PROBLEM DETAILS:
For each entry, repeat the text exactly and omit any picture it holds.
[Start of section]
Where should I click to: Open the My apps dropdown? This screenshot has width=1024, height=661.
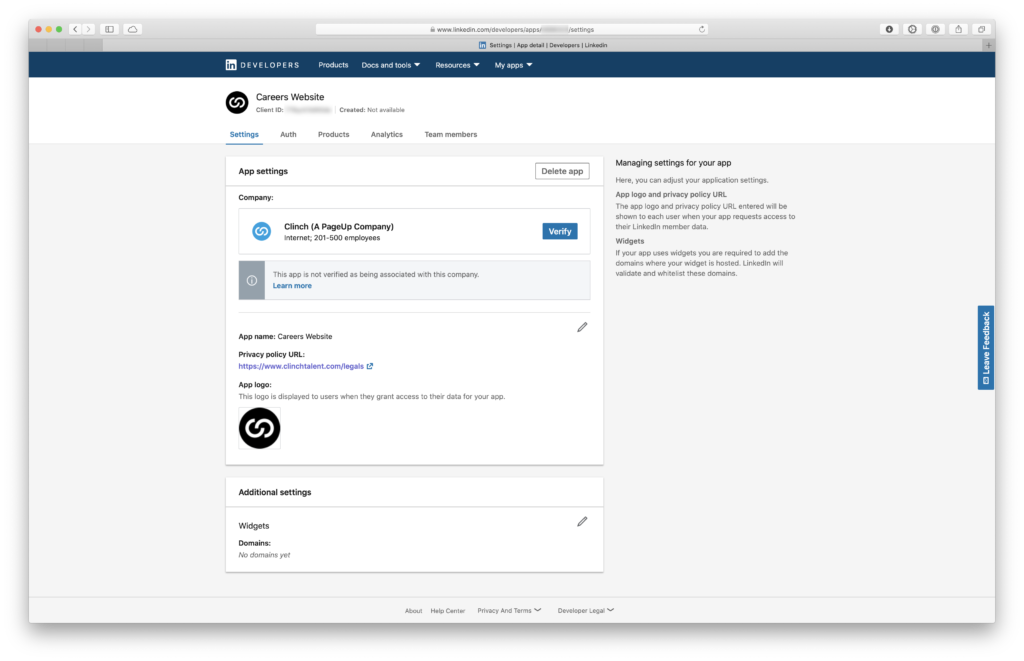(x=513, y=65)
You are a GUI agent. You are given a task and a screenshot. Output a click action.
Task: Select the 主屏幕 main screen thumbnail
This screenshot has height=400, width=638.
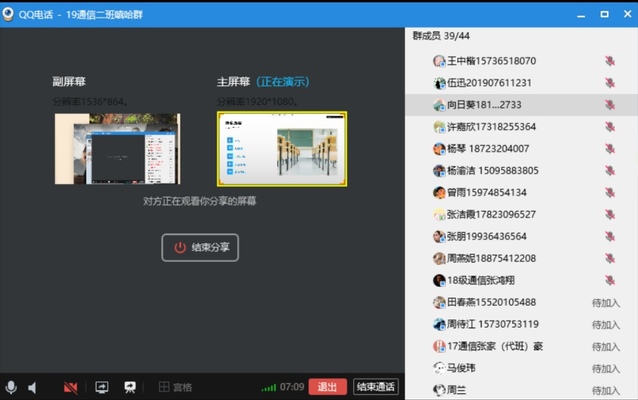click(282, 148)
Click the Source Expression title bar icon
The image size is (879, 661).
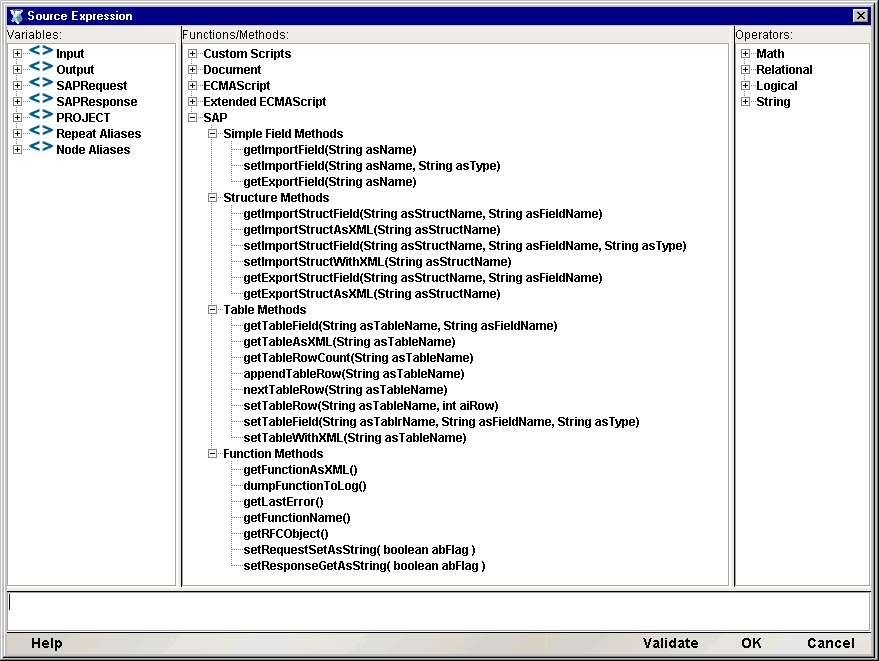pyautogui.click(x=16, y=16)
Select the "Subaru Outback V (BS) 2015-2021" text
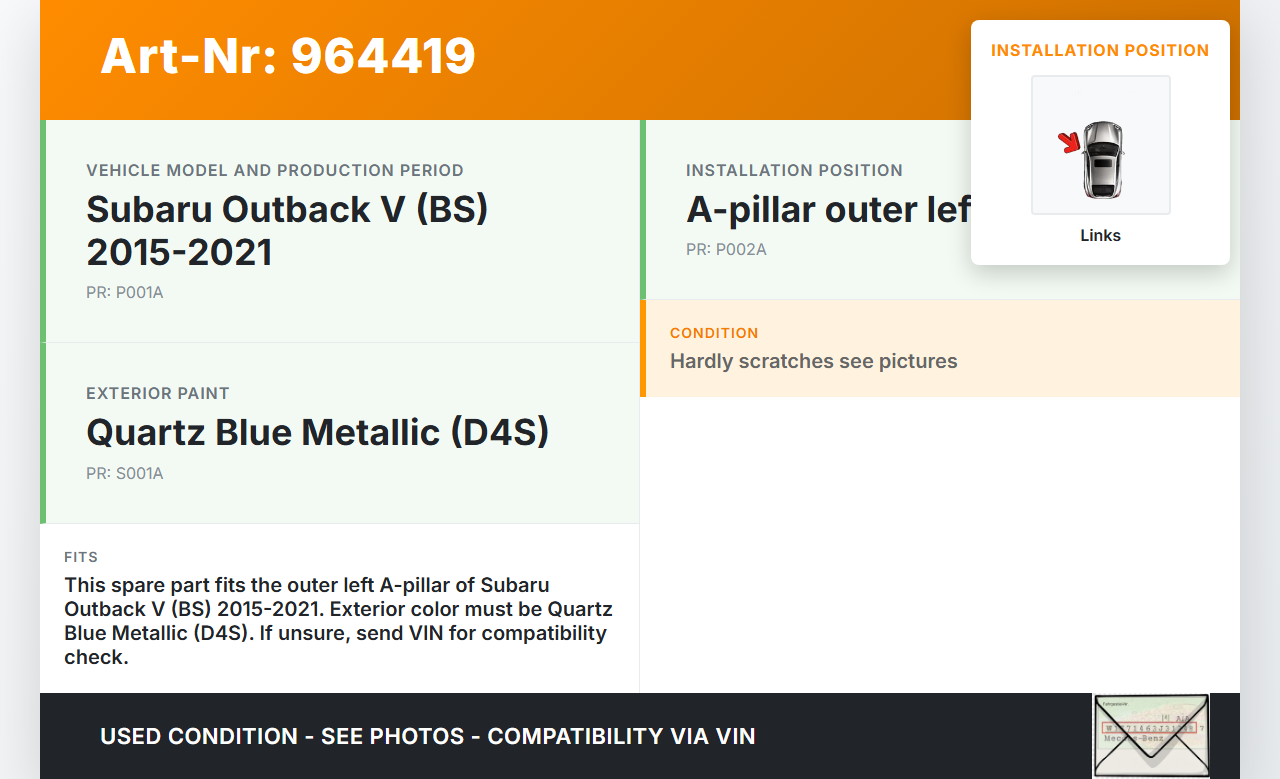Image resolution: width=1280 pixels, height=779 pixels. (x=287, y=230)
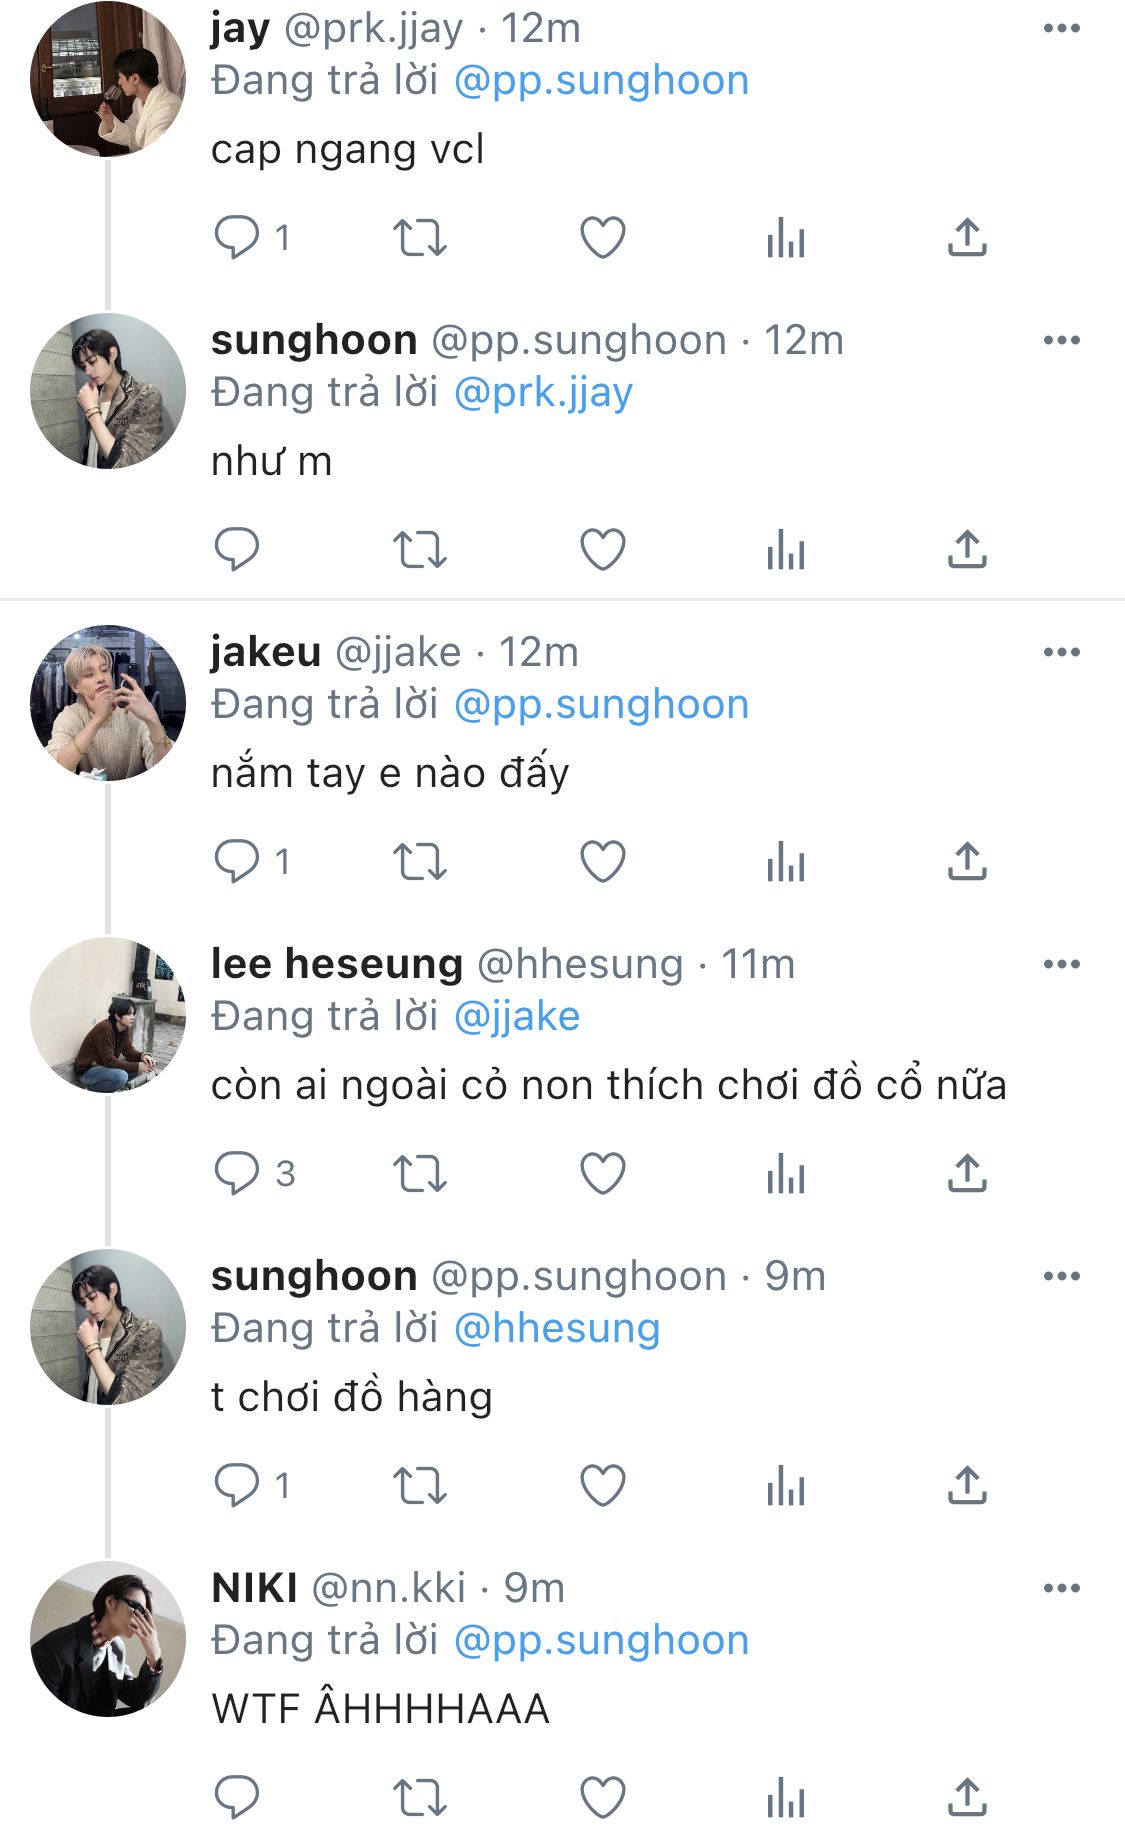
[End of section]
ANSWER SPACE:
Where should I click to: Open the My apps dropdown? This screenshot has width=1024, height=661.
(x=513, y=65)
You are a GUI agent. You are given a task and a screenshot. Output a click action.
Task: Select the 主屏幕 main screen thumbnail
This screenshot has height=400, width=638.
click(282, 148)
Click the Source Expression title bar icon
The image size is (879, 661).
pyautogui.click(x=16, y=16)
Select the "Subaru Outback V (BS) 2015-2021" text
Image resolution: width=1280 pixels, height=779 pixels. (x=287, y=230)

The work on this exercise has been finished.